In a sense, in that bad relationship, you had mentally closed the door on the relationship before the relationship ended. That allowed you to leave it. Saying “goodbye” was just a formality for something you had already done emotionally.
But what if you were not ready, or not sure about breaking up? How do you let go then? How do you keep your heart from holding out? How do you give up on that tiny chance that you will one day reconcile with that lost love? How can you break free from your own emotions so you can fully love again?
Letting go of a past love is something that you must do before marrying again. Forsaking all others is part of the traditional marriage vows. It’s a good vow. When it is kept, it helps us to get and give more love to our spouse. Nothing is held out for someone else. If you already married, you need to let go of that lost love so you can have more love for your spouse, who will be better able get and give love to you.
If your spouse was still holding on to a past love, how would that affect you and your relationship?
Moving on starts with a decision rather than a desire
You will never feel like letting go of someone you love. Like many actions in relationships, we must be guided by our head rather than our heart. You heard me right. Most problems in relationships result because people fail to do what they know is right and instead just do what they feel. If it feels good, do it, creates failure unless it passes a screening of what we know is right. Successful people, in relationships or otherwise, do what is helpful and right–even if they don’t feel like doing it.

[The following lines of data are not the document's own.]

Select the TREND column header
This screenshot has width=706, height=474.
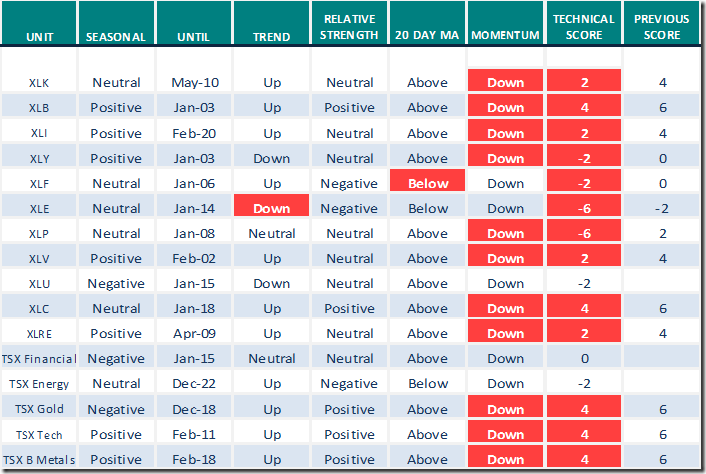(272, 38)
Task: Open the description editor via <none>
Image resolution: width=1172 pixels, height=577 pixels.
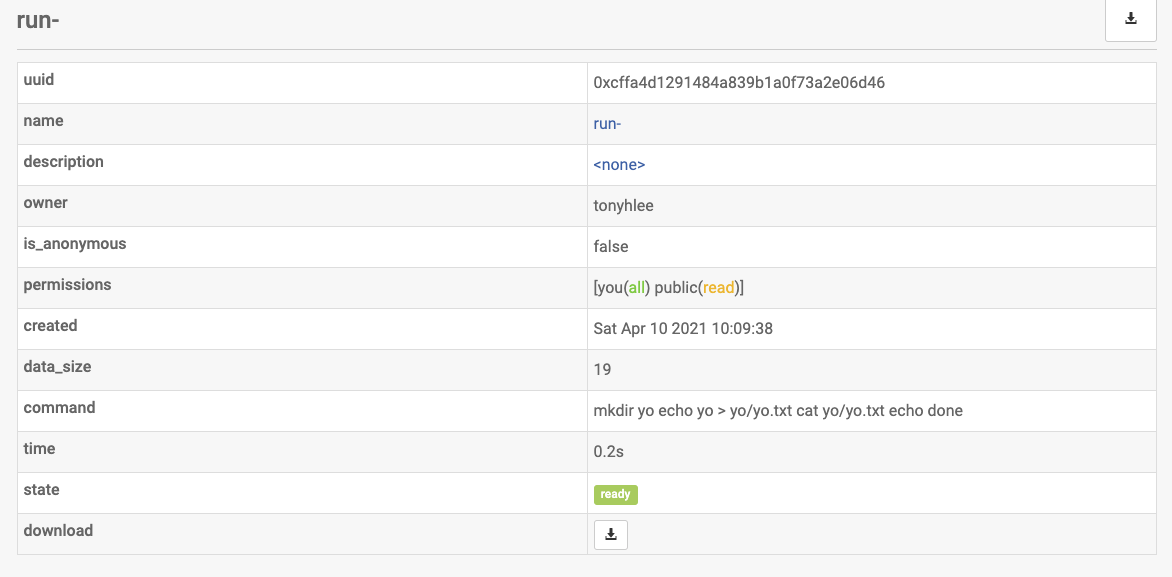Action: point(619,164)
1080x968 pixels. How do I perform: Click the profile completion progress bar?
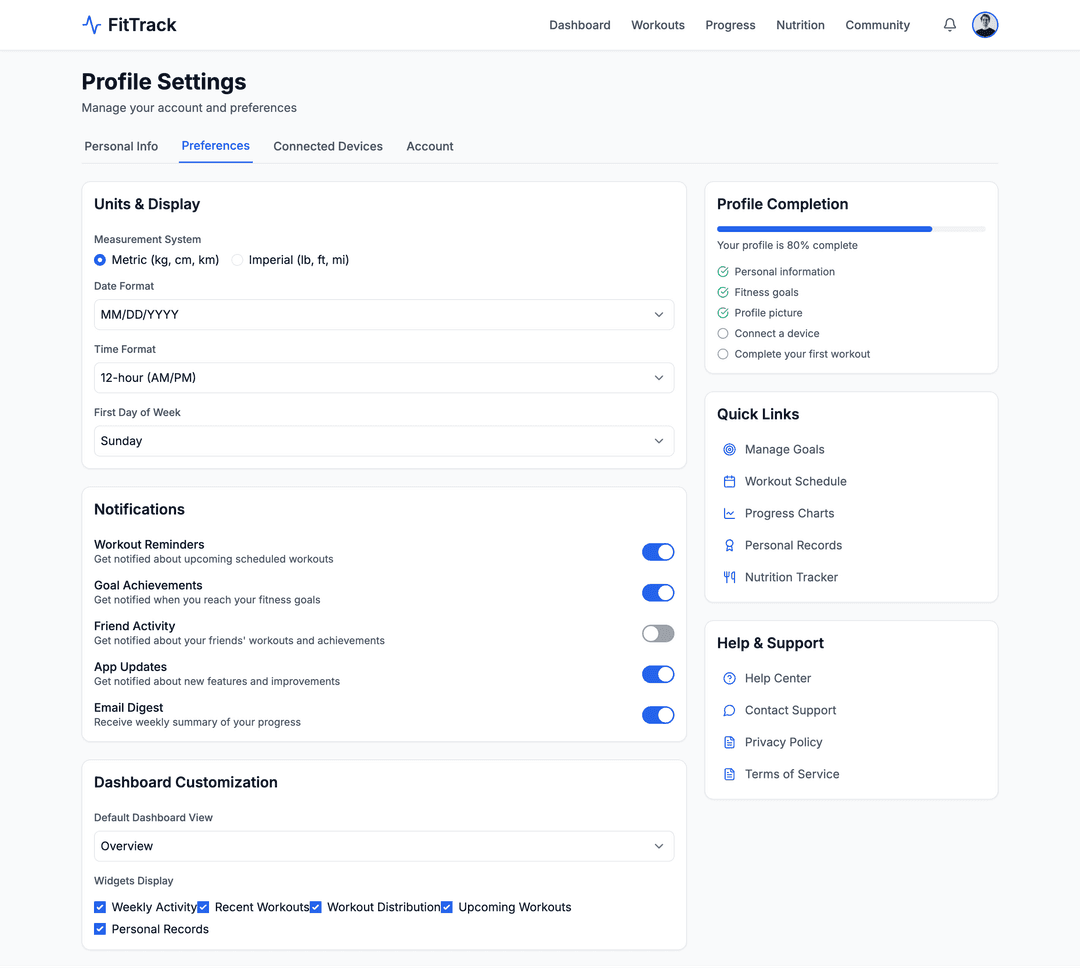click(x=850, y=229)

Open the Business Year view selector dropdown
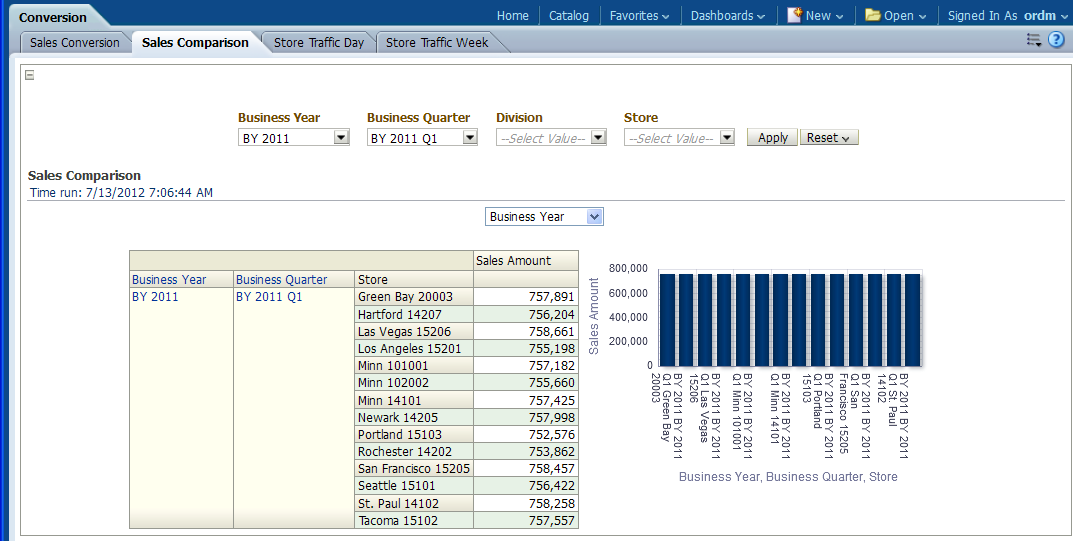(x=594, y=216)
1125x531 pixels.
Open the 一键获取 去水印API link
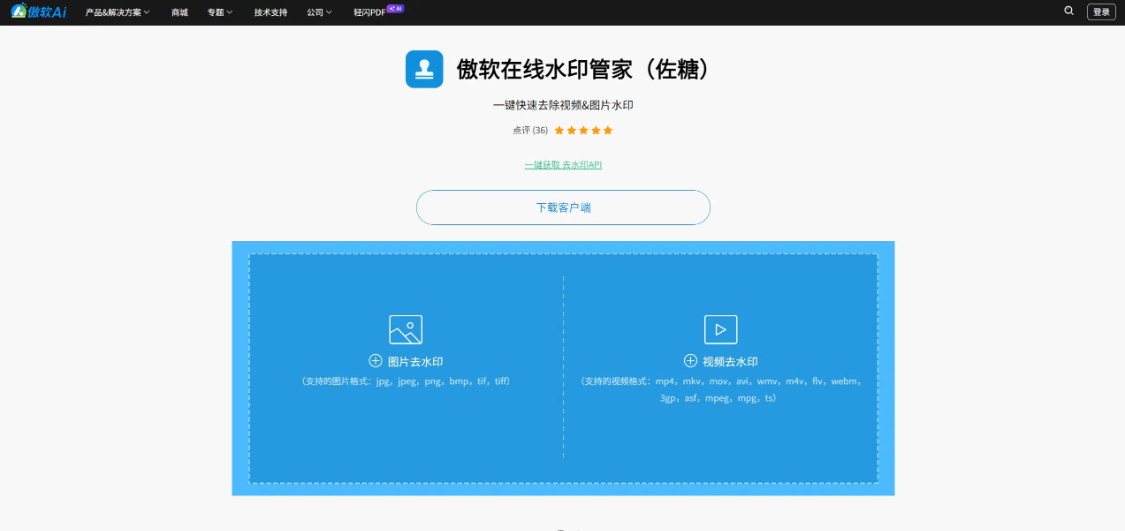point(563,164)
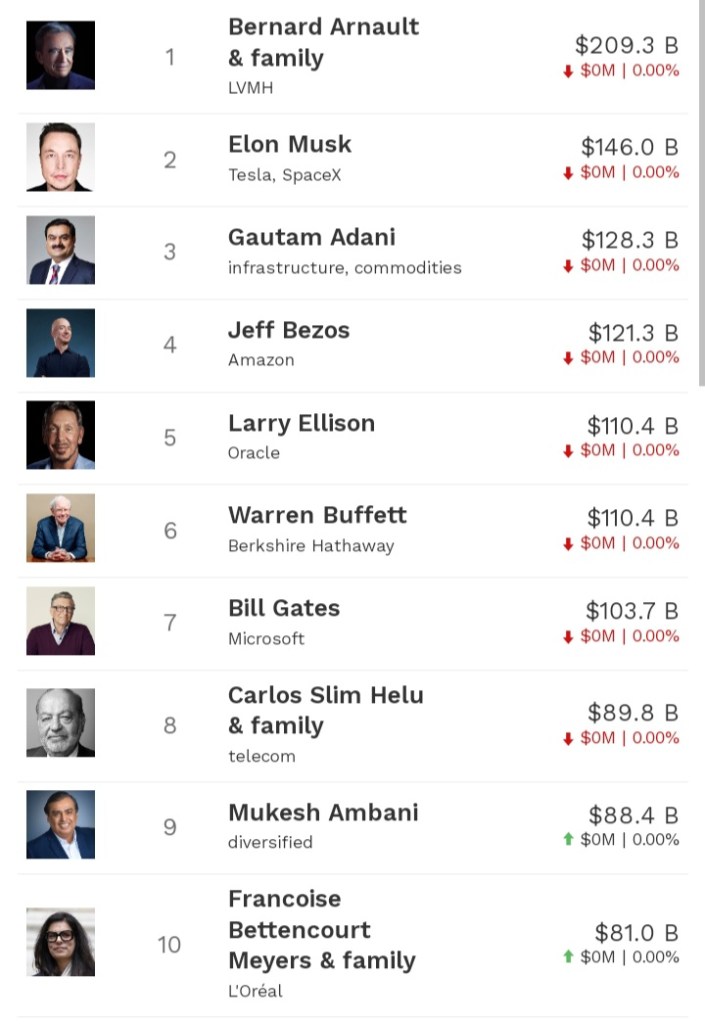Click rank number 7 in the list

click(170, 623)
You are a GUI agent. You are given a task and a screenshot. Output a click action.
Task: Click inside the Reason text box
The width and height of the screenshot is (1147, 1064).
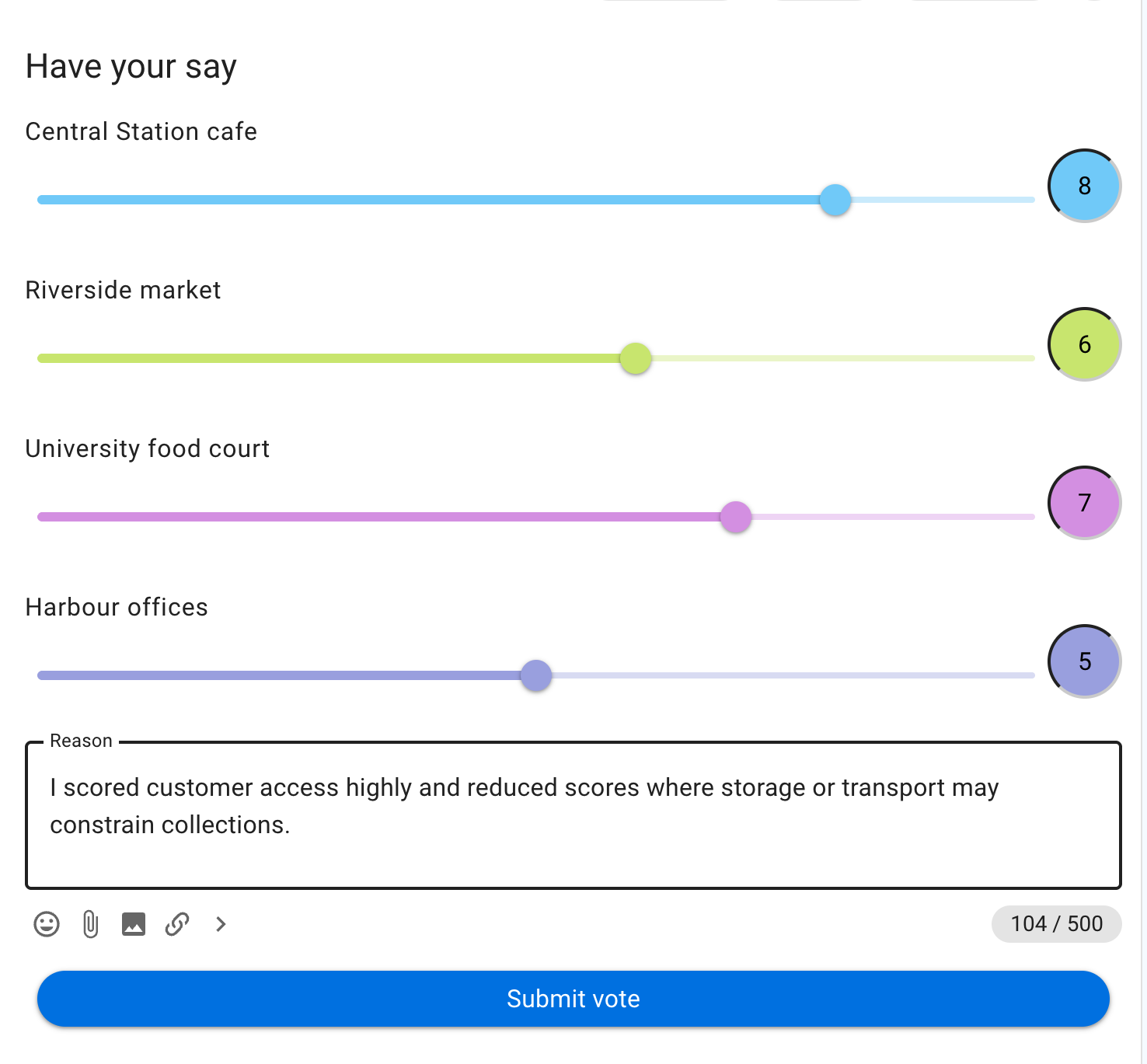point(574,815)
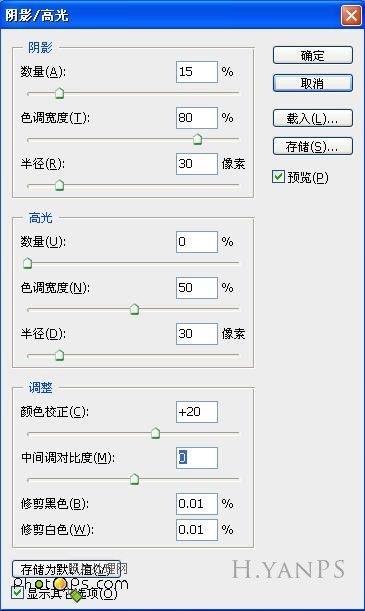The height and width of the screenshot is (611, 365).
Task: Click the 取消 button
Action: 313,83
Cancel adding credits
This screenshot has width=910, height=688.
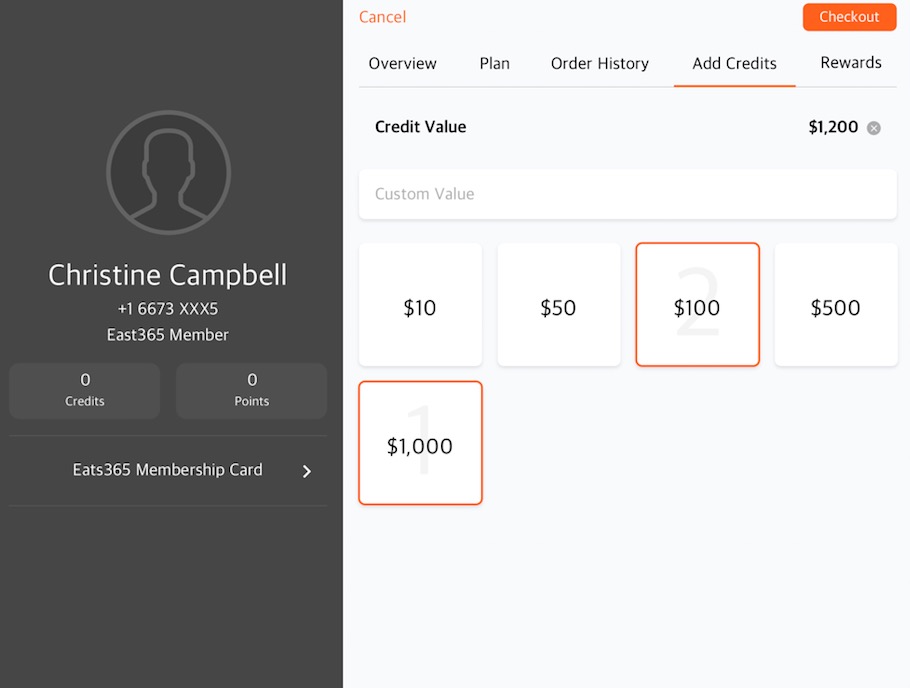pos(382,17)
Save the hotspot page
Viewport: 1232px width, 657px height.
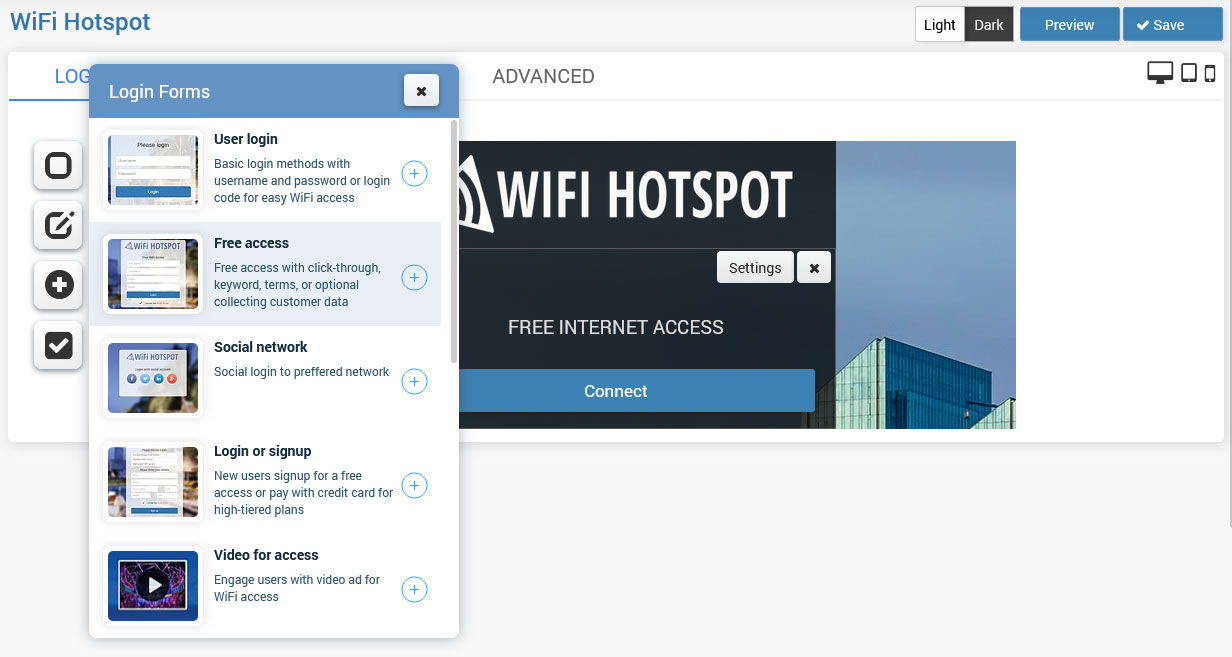[1171, 25]
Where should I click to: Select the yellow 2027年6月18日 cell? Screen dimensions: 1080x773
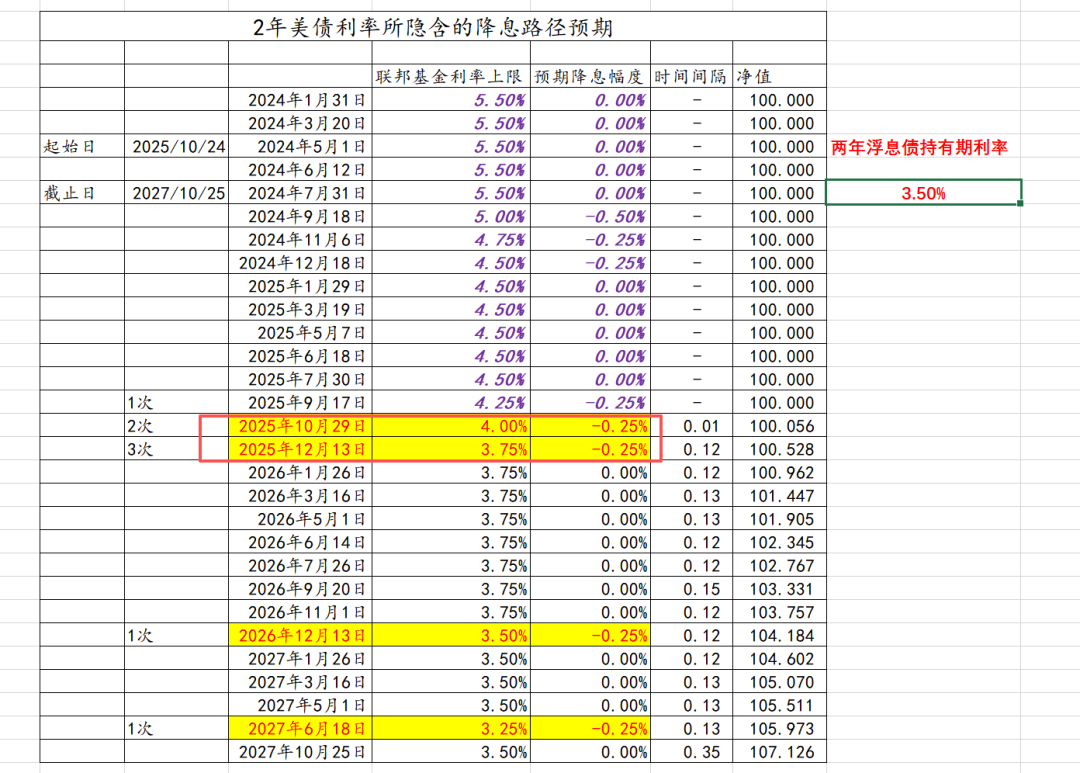[300, 728]
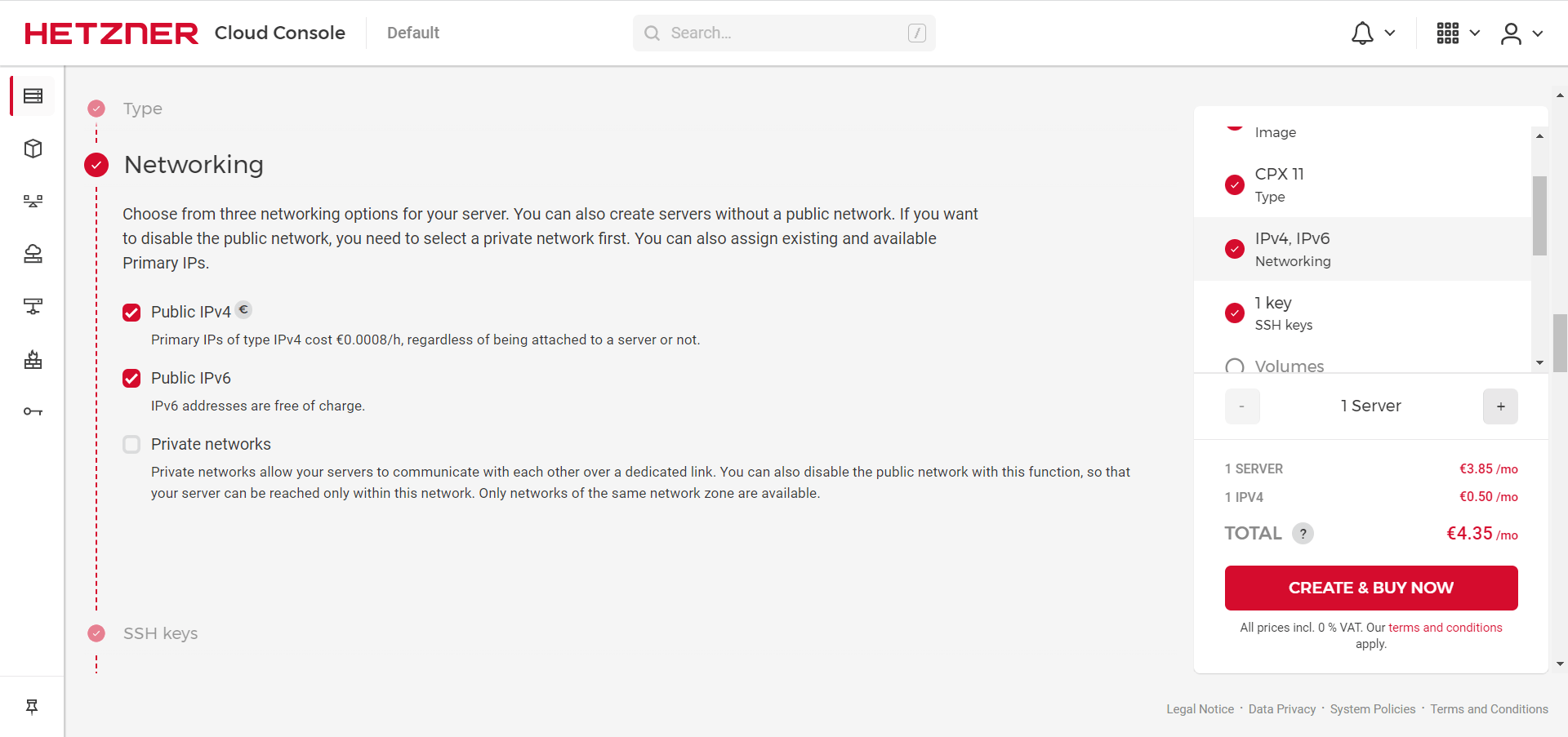Uncheck the Public IPv6 checkbox

(131, 379)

Parents must interact with their children in a way they know is right and healthy, even if they don’t feel like it. Otherwise they damage their relationships with their children. Socially, we must interact with people in a way we know is right, even if we don’t feel like it, or we will be socially ostracized. In marriage, doing and expressing everything you feel will destroy your marriage.
Honesty is a virtue, total openness is not.
If you don’t feel like letting go and you are not going to, then don’t marry because that won’t make you let go. If you are married already, start planning what you are going to do after your divorce or your spouse’s affair. That just might help you to make the hard decision to let go of that past love.
To make it easier, it helps to realize that letting go does not mean forgetting. We will never forget
someone important to us. Letting go is not a denial or a betrayal of what we had. Also, letting go doesn’t mean that your past love is any less important to you. It also doesn’t mean that you have failed.
Letting go is simply an acceptance that you will never again be with that person. It does bring tears, but they are followed by peace, and then renewed interest in living. It will also help you to experience a more intense love in the present.
Until you make a decision to let go, you won’t be able to let go.
What if you can’t decide whether to let go or hold on?
As a relationship coach, I have helped many people to help their spouses to make this decision. It is somewhat similar to making a spouse decide which partner they want to be with in the case of affairs. When the partner having the affair does not have to decide, generally they don’t. They know they should, but struggle not wanting to give up either person.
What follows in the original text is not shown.